Friday, February 20, 2026

February 20, 2026 – After Being Locked Up, Things are Starting to Move Again – SEPA

Icy tidal Skuke below the waterworks.
In some ways, ice is preferable to melting snow and ice, but I am grateful that it’s happening finally. I posted these photos of the tidal Schuylkill locked up bank to bank on the fly-fishing forum, and a retired PFBC dude who worked in SEPA for many years had never seen the tidal river in this condition. Not that it has never happened, but it does underscore the rarity of the cold weather we experienced this winter. We’ve got a Nor’easter on the way Sunday into Monday, so it’s not over yet, but the cold has to lose eventually to longer days and shorter nights, rain over frozen precipitation. It’s still droughty as heck in some of my go-to counties, so rain, snow, sleet, whatever it takes to avoid the low water we had to deal with last year. The new job affords me a lot more time off now that my probationary period is over. I put in some PTO this week for a camping trip with Josh, Brian, and Larry this May in Northcentral, PA. They have never fished this particular area of Potter and Lycoming Counties, and I have not been there since I was in my teens! I caught my first dry fly trout and native brookies in this very area when my dad pulled me out of school for 5 days each spring. I also put into the ADP portal the dates for a booked trip on the Suskie with The Boy and Glenn later that same month.
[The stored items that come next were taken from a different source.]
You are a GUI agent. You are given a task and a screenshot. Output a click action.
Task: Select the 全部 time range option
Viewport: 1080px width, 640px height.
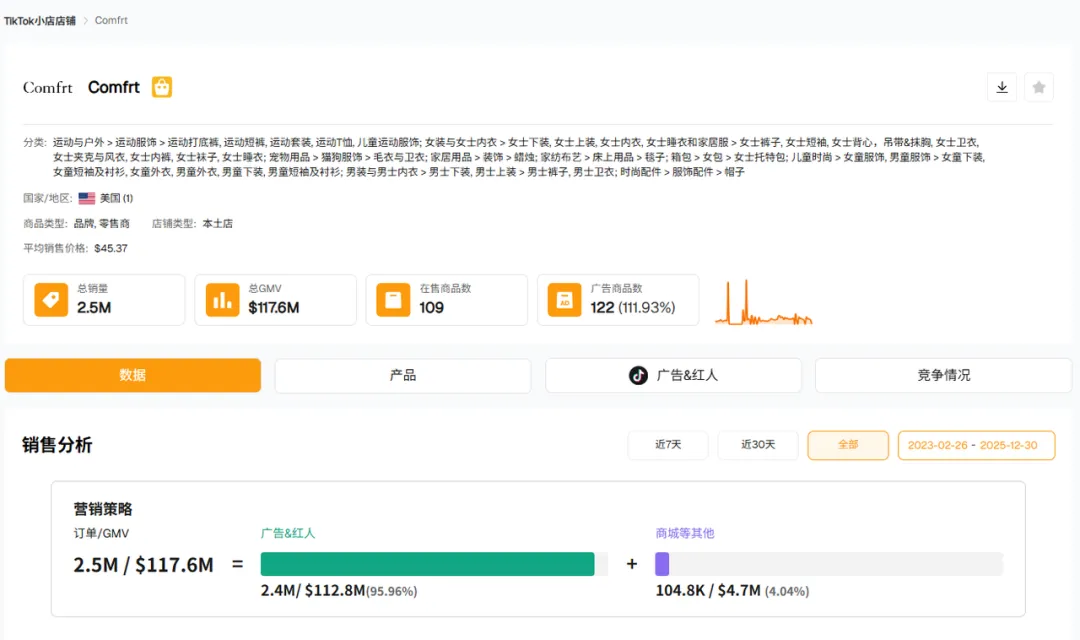(x=848, y=445)
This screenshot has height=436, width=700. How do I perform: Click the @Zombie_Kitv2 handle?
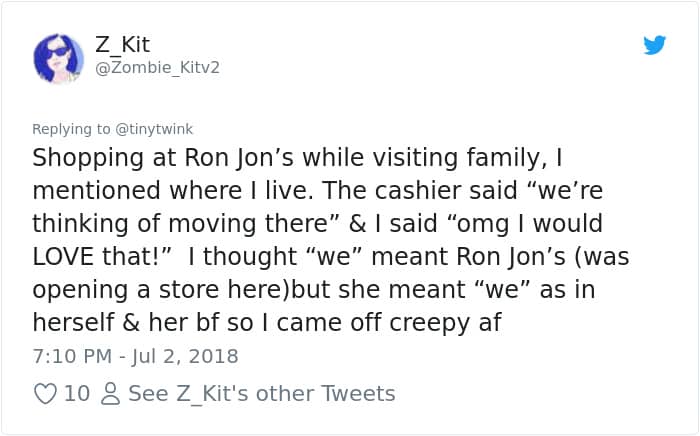pos(156,67)
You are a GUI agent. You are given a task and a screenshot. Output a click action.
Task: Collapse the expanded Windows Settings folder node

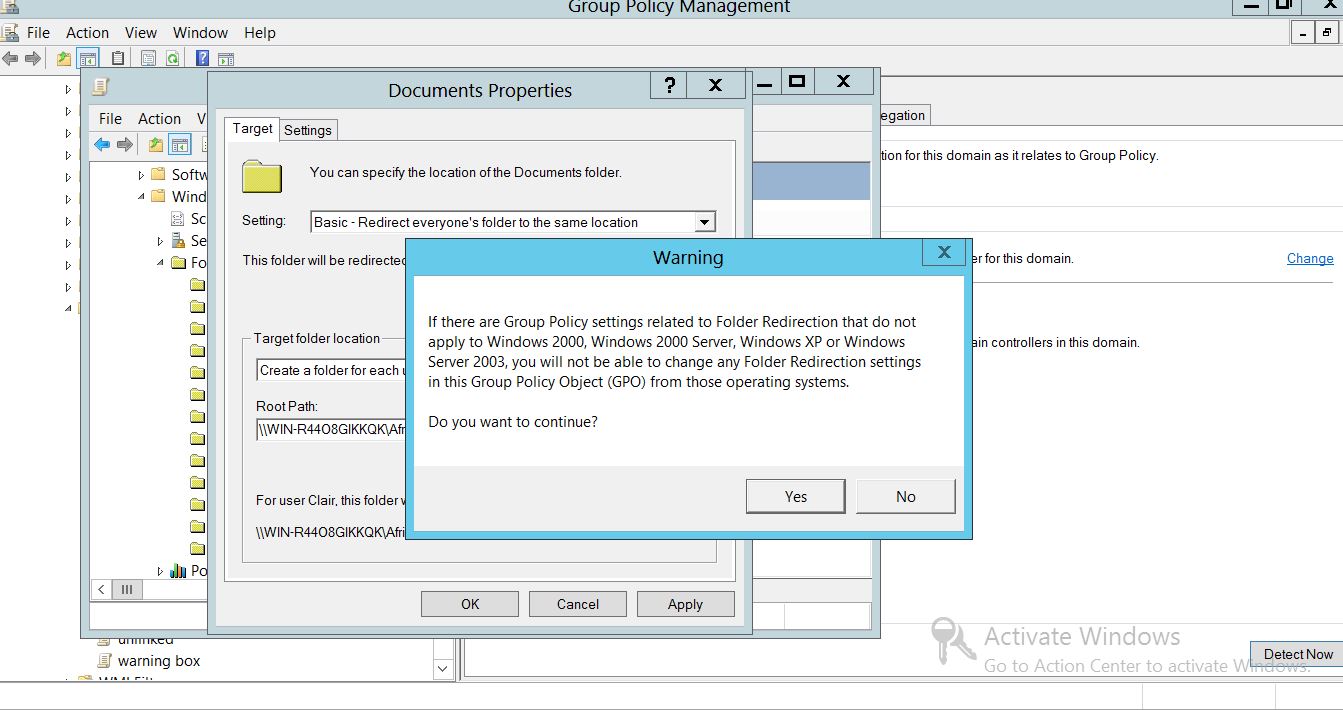[x=142, y=197]
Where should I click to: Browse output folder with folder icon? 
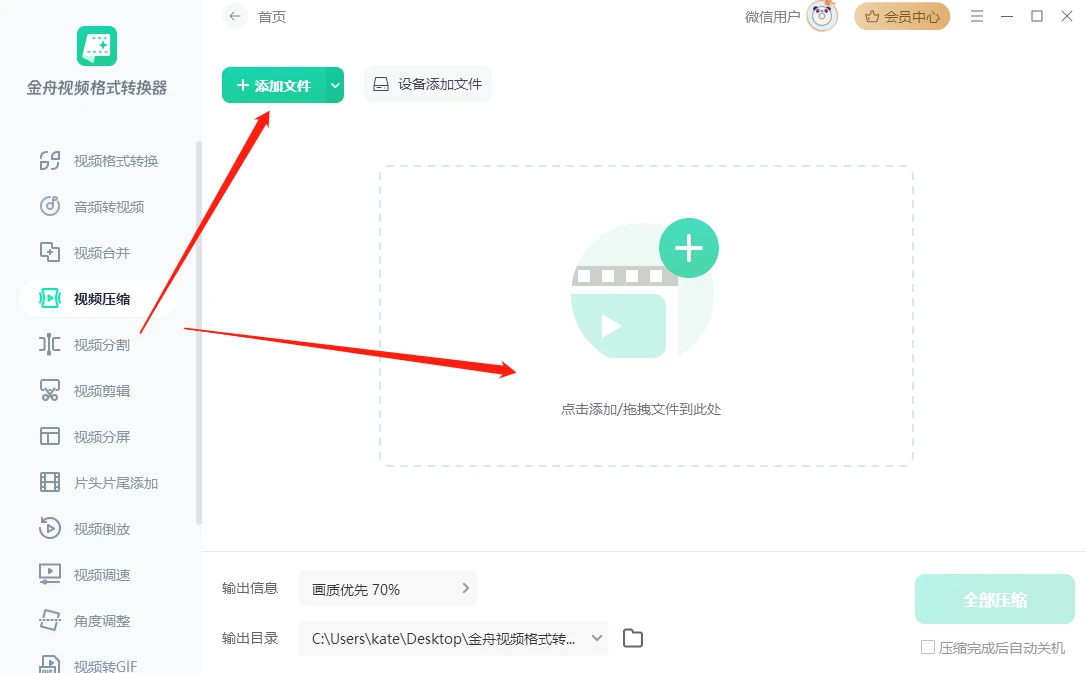click(632, 638)
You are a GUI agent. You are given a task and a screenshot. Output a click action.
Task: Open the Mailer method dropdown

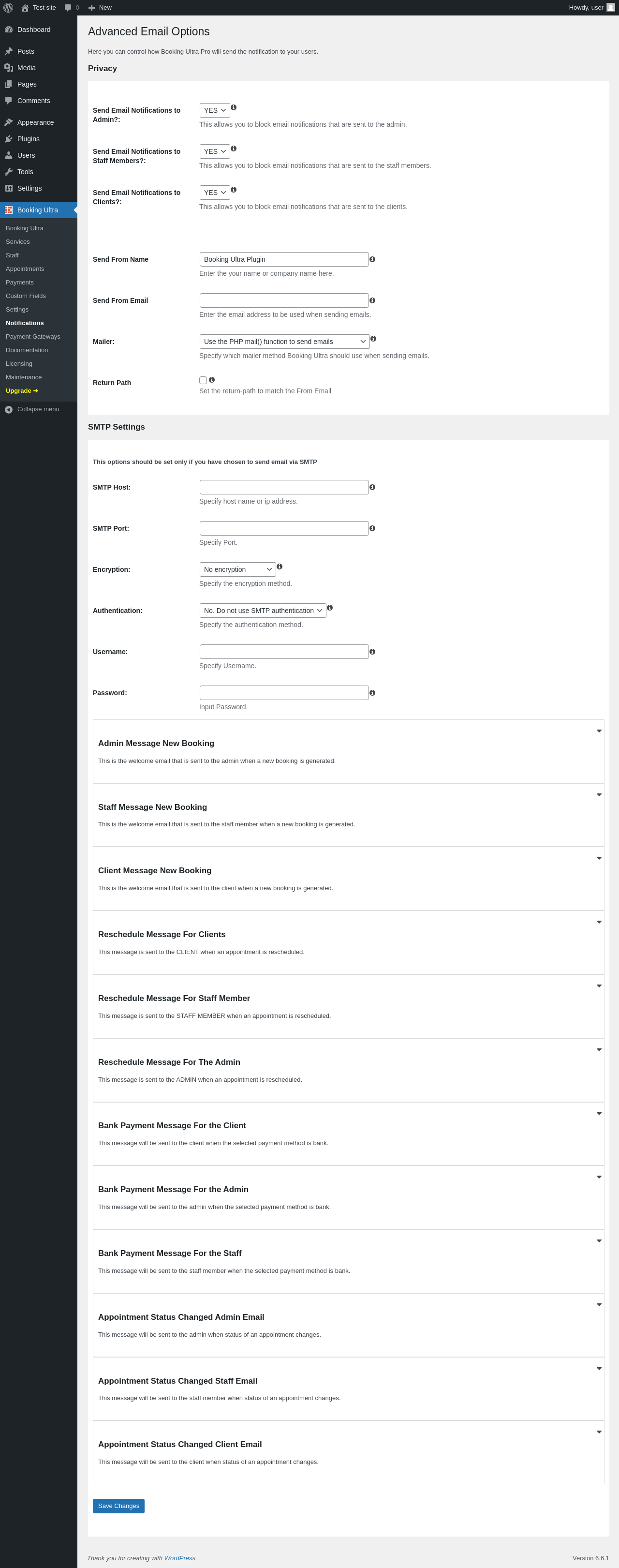point(284,342)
It will be a good May. The new job also allows me to take a nice long walk at lunch along the Schuylkill Banks trail, which is now fully repaired. I don’t think I will be carping at lunch or storing my 9 weight and striper flies in the office, but just walking along the river is therapeutic some days. And even though I am working in Center City still, I have met a few coworkers who are hardcore fly fishers, so meetings and convocations have involved the sharing of photos and intel, which is always nice. I will be seeing a lot of the trusty Wissahickon soon, too.
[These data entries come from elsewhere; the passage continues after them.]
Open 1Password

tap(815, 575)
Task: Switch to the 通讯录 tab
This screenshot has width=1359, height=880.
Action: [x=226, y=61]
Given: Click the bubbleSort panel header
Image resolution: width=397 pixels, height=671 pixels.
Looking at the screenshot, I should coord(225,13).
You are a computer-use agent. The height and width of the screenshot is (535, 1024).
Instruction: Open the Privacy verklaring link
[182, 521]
Some open water near the bank at low tide ;)
We had our first meet-up of the local chapter of the Mayfly Project at the Valley Green Inn, and it was a good bunch of people.  We don’t know much, this being our first year, but we know an agency has identified at least 6 kids in the Philly foster care system who want to learn a new skill and get outdoors this spring.  We will be paired two mentors to a kid, and after some education on the sport and conservation, fish-handling, maybe some entomology and tying, we are going to try and help them all catch a stocker or two on the fly rod by Mentored Youth Day.  The kids get to walk away from the five meetings over the course of five or six weeks with waders, a fly rod and reel, flies, a pack, and likely swag, sunglasses, nippers, hemostats, etc.  All the funding is coming from the Fly Fishing Film Tour local event, and TCO is helping with gear.  The goal is to provide a good experience and memory for a group of kids who’ve had interesting lives thus far, and if a couple of them pick up the fly fishing habit or want to return next year, even better.  I think my teaching experience and my professional experience providing accommodations for students with disabilities, including psychological ones, not to mention being a dad, may help prepare me for what’s to come.  I also have tempered expectations about outcomes, especially the first year.  I’ve just wanted to get involved since the first time I heard about the national organization and some PA chapters popping up. 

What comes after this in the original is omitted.